New York-based 601W Companies, the owner of Chicago’s Old Post Office, has teamed up with David Werner Real Estate to scoop up the 22-story office tower at 175 W. Jackson Blvd. in the Loop for about $41 million. The Daniel Burnham-designed behemoth spans roughly 1.4 million square feet, putting the deal at about $29 per square foot, a massive drop from the roughly $306 million Brookfield paid in 2018. The bargain gives the buyers a low basis, but also hands them a hefty leasing and repositioning project if they want to bring the building back toward fuller occupancy.
Deal basics and a half-empty tower
The joint venture closed on the building for about $41 million, according to CoStar. JLL marketing materials showed the property was sitting at roughly 47% leased in mid-2025, leaving more than half the space dark. JLL brokers Jaime Fink, Bruce Miller, and Sam DiFrancesca represented the seller, according to the same report.

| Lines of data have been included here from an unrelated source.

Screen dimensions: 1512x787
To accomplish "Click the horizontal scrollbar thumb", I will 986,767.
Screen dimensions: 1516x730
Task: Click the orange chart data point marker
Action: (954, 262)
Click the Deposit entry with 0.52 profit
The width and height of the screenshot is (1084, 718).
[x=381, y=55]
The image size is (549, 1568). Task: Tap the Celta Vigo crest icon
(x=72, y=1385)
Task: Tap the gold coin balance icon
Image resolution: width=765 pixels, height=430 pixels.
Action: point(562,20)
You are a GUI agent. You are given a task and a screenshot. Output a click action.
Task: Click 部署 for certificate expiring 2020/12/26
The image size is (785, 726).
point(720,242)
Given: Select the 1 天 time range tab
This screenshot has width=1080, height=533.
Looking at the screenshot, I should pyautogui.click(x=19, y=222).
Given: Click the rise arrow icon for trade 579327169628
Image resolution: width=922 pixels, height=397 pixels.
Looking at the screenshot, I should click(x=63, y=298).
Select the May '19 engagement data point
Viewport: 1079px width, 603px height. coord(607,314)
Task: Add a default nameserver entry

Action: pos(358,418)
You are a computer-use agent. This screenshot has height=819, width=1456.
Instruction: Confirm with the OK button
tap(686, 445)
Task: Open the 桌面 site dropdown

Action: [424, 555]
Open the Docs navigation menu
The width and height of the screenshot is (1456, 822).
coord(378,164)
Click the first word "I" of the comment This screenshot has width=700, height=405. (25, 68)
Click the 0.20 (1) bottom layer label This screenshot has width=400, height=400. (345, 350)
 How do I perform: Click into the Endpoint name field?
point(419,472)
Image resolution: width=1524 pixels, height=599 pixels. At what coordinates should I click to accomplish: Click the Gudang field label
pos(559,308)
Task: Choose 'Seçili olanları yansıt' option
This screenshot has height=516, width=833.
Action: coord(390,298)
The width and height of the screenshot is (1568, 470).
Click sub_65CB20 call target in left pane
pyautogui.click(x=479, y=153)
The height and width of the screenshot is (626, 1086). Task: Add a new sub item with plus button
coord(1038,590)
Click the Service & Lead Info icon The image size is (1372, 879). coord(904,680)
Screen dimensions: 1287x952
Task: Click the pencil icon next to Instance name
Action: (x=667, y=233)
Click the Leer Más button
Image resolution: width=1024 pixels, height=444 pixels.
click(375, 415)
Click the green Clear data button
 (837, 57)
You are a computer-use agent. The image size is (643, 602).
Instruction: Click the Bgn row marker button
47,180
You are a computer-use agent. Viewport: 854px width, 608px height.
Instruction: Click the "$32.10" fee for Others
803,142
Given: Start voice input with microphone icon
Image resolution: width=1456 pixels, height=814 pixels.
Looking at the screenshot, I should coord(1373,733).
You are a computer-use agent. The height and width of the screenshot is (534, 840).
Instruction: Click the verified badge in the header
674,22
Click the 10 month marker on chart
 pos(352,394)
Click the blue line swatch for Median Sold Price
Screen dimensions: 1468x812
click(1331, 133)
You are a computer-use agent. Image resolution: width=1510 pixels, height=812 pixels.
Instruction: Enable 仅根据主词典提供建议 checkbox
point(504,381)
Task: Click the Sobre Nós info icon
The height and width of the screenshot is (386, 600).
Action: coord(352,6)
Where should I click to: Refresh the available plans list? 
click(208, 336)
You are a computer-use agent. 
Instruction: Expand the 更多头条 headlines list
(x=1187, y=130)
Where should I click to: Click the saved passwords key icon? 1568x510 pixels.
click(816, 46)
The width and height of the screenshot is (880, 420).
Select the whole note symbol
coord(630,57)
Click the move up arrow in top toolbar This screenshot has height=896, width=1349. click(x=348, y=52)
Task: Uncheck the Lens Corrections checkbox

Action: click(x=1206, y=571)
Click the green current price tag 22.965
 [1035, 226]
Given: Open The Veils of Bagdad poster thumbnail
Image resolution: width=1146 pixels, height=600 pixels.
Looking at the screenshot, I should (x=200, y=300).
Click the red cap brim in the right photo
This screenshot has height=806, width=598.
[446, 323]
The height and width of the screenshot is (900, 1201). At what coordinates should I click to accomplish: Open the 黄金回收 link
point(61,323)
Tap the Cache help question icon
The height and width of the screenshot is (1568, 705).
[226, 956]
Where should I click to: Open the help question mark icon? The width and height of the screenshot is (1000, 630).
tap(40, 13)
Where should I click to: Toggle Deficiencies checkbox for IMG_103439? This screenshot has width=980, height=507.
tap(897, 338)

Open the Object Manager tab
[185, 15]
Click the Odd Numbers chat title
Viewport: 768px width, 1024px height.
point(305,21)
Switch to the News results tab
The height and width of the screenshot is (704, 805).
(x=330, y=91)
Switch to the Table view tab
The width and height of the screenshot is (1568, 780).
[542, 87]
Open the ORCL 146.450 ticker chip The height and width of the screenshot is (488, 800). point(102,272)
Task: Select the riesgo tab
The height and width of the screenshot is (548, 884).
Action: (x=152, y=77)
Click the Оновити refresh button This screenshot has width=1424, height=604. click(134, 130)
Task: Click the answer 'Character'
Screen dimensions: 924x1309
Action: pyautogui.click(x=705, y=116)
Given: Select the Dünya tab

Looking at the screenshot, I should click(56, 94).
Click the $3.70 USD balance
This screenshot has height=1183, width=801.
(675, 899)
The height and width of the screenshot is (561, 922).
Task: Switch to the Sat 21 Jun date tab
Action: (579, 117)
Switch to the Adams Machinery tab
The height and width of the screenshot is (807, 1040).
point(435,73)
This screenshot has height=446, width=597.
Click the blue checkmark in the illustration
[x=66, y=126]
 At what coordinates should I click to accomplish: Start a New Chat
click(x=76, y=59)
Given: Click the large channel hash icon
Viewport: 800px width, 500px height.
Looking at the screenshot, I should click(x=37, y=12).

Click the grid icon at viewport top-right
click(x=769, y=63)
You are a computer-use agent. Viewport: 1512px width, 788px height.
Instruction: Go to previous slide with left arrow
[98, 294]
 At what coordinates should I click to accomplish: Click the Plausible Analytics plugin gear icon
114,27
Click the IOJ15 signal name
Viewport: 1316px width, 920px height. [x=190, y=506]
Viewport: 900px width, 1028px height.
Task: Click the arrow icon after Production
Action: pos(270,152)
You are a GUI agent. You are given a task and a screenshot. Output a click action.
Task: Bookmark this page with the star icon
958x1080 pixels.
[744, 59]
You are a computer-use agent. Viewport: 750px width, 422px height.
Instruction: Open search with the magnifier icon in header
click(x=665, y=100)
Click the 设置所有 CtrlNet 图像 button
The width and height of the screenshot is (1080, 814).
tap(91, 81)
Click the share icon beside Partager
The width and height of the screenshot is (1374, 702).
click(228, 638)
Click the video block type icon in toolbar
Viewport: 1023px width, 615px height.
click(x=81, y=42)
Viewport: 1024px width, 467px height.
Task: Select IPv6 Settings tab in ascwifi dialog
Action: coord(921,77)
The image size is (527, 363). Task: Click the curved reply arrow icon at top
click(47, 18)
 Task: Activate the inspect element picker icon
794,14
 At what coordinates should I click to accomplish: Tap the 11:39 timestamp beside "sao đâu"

Financing the comeback attempt
The buyers lined up a $58.5 million loan from Northwind Group, according to Crain's Chicago Business. That debt package included $33.5 million for the acquisition and $25 million earmarked for leasing costs and tenant improvements, fuel for a long-haul effort to refill the tower. Ran Eliasaf, Northwind's founder, told Crain's that "Northwind is excited to expand its relationship with the sponsors and provide financing to revitalize occupancy."
Why was the price so brutal
Brookfield bought the building for about $306 million in 2018, then poured roughly $24 million into upgrades and carried a roughly $280 million mortgage that was bundled into CMBS. The loan's trustee filed a foreclosure suit in 2022, a sequence that knocked down the building's market value, according to CoStar. With downtown office demand soft and several tenants cutting back their footprints, buyers like 601W and Werner are now able to step in at steep discounts and take their time repositioning troubled assets.
Where this fits in 601W's playbook
The 175 W. Jackson deal slots neatly into a run of discounted, opportunistic buys by 601W and David Werner. The same partnership paid just under $63 million for 303 E. Wacker Drive late in 2024, a transaction that also involved Northwind financing, according to reporting by Bisnow. The playbook is straightforward: pick up high-quality locations on a reset basis, then lean on active asset management and aggressive leasing to capture the upside.
What to watch next at 175 W. Jackson
David Werner has framed the purchase as a classic reset-basis move, saying "this acquisition continues our thesis of high-quality assets in strong locations at a reset basis," in a statement reported by Crain's Chicago Business. The building's near-term health will largely depend on how quickly the new owners can land fresh tenants and backfill looming losses. Crain's notes that Wolverine Trading is set to vacate roughly 88,000 square feet when its lease expires in May 2027. The question now is whether 601W and Werner can turn their rock-bottom purchase price into real occupancy gains before more space comes back to market.